No part of the proceeds from the sale of bonds under this article may inure to the benefit of or be distributable to the officers, employees of the state except to pay reasonable compensation for services rendered to the state. Any person violating the provisions of this section shall be guilty of a misdemeanor and, upon conviction thereof, shall be fined not more than $1,000, or confined in jail not more than one year, or both fined and imprisoned.
All state road bonds issued pursuant to this article shall be lawful investments for banking institutions, societies for savings, building and loan associations, savings and loan associations, deposit guarantee associations, trust companies, insurance companies, including domestic for life and domestic not for life insurance companies.
Any state road general obligation bonds which are outstanding may at any time be refunded by the issuance of refunding bonds in an amount deemed necessary to refund the principal of the bonds to be refunded, together with any unpaid interest thereon; to accomplish the purpose of the amendment and to pay any premiums and commissions necessary to be paid in connection therewith. Any refunding may be effected whether the state road general obligation bonds to be refunded shall have then matured or shall thereafter mature. Any refunding bonds issued pursuant to this article shall be payable from the safe road bond debt service fund.

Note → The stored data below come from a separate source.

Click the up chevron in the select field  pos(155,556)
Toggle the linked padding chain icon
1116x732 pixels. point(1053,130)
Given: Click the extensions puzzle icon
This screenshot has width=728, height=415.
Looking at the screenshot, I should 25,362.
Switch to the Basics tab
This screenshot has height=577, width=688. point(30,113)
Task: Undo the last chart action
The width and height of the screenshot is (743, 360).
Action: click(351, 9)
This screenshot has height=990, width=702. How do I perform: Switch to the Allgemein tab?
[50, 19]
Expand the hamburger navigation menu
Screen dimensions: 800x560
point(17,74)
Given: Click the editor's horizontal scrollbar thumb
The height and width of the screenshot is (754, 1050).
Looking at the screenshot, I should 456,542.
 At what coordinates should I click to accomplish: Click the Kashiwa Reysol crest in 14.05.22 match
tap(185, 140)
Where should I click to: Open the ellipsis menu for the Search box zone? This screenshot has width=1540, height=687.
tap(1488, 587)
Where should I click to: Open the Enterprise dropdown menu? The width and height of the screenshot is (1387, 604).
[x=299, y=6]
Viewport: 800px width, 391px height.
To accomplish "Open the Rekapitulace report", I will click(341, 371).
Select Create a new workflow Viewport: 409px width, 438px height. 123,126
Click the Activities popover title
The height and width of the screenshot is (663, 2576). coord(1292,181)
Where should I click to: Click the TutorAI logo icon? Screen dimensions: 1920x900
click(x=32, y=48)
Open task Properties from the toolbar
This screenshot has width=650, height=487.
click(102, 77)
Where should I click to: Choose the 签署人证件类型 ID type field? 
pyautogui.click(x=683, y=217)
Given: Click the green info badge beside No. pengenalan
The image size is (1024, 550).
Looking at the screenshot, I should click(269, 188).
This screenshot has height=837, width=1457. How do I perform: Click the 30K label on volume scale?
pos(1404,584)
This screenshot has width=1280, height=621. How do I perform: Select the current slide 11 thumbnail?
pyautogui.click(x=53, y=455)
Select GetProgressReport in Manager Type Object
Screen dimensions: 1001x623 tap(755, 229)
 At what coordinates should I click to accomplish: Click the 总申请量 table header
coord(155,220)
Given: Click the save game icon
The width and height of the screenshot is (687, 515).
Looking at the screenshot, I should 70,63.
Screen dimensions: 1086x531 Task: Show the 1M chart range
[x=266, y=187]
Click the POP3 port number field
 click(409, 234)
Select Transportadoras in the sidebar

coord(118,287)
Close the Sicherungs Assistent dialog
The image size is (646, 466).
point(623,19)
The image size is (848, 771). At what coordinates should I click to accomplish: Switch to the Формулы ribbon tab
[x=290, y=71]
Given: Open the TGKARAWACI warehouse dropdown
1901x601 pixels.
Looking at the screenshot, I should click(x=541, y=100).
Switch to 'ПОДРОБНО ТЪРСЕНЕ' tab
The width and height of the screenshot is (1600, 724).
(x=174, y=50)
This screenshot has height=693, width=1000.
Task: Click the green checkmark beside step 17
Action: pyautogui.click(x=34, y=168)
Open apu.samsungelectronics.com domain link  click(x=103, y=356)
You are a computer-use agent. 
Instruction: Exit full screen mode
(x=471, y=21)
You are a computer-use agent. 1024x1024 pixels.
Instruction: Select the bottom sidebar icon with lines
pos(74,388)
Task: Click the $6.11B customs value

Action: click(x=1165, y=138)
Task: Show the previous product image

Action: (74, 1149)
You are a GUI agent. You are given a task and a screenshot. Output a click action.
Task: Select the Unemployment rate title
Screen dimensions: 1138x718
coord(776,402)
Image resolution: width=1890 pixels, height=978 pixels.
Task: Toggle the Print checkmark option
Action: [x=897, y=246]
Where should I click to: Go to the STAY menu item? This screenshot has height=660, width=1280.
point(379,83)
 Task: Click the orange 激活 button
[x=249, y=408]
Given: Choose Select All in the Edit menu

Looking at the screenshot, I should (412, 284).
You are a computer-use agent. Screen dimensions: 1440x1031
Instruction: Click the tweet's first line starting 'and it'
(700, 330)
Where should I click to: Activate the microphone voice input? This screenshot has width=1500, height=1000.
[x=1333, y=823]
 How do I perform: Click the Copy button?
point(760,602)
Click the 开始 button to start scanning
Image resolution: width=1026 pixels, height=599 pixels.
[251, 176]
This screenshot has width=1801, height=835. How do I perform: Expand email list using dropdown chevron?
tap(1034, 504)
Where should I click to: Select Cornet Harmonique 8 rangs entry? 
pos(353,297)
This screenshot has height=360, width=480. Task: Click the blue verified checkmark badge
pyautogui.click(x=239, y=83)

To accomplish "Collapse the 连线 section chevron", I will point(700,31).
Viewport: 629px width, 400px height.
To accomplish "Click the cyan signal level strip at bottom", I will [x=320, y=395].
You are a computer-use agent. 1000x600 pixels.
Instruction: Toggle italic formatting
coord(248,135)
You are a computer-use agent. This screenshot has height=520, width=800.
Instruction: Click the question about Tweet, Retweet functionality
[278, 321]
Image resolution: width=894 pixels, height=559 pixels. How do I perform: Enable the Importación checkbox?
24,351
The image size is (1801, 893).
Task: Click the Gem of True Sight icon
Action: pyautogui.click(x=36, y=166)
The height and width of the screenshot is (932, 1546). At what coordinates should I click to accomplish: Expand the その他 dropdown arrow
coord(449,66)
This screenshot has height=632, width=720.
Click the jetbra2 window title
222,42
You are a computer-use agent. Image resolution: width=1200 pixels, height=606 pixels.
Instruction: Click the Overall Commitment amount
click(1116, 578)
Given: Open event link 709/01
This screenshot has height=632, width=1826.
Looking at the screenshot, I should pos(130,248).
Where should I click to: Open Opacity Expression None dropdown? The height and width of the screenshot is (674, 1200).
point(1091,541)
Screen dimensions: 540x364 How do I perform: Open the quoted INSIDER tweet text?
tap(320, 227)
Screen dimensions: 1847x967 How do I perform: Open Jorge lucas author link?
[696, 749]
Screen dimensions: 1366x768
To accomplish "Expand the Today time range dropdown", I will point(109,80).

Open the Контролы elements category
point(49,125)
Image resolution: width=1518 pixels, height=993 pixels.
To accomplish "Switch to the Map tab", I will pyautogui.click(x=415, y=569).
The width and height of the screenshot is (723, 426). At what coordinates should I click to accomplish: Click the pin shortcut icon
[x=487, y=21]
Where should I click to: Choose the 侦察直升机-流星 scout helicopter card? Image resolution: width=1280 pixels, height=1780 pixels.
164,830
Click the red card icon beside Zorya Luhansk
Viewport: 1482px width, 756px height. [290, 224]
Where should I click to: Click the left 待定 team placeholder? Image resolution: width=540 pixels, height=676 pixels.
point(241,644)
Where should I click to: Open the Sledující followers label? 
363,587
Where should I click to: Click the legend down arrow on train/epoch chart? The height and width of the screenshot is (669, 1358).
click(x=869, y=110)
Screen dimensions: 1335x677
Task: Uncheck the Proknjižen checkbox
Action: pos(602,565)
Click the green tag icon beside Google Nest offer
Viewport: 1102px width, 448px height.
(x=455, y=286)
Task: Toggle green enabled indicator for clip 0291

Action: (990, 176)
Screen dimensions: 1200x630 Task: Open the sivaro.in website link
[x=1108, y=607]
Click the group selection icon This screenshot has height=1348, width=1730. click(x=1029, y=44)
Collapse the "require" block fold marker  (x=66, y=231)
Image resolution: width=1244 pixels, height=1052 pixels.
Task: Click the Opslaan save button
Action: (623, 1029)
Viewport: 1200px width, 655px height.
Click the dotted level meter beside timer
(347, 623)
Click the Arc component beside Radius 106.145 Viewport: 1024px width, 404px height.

Upon the termination or dissolution of the West Virginia Division of Highways, all rights and properties of the West Virginia Division of Highways with respect to the safe road bond debt service fund shall pass to and be vested in the state, subject to the rights of bondholders, lienholders and other creditors.
The treasurer, in his or her discretion, may select a competent person or firm to serve as financial advisor for the issuance and sale of general obligation bonds issued pursuant to this article.
The Governor shall select a competent person or firm to serve as bond counsel who shall be responsible for the issuance of a final approving opinion regarding the legality of the sale of general obligation bonds issued pursuant to this article. Notwithstanding the provisions of article three, chapter five of this code, bond counsel may represent the state in court, render advice and provide other legal services as may be requested by the Governor, the secretary or the commissioner regarding any bond issuance pursuant to this article and all other matters relating to the bond issue. The Governor may also, in his or her discretion, select a person or firm to serve as underwriter for any issuance pursuant to this article.
All necessary expenses, including legal expenses, incurred in the issuance of any general obligation bonds pursuant to this article shall be paid out of the safe road bond debt service fund. The amount of any expenses incurred shall be certified to the commissioner of highways.
(a) There shall be dedicated an annual amount from the collections of the tax imposed pursuant to section three, article fourteen, chapter eleven of this code, sufficient to pay the principal and interest of any state road bonds issued pursuant to this article.
(b) Beginning in the month of July, in the fiscal year in which bonds are first issued, and monthly thereafter, there shall be deposited into the safe road bond debt service fund an amount equal to one tenth of the projected annual principal, interest requirements, as certified by the commissioner, on all bonds issued pursuant to this article, of the tax collected pursuant to article fourteen, chapter eleven of this code.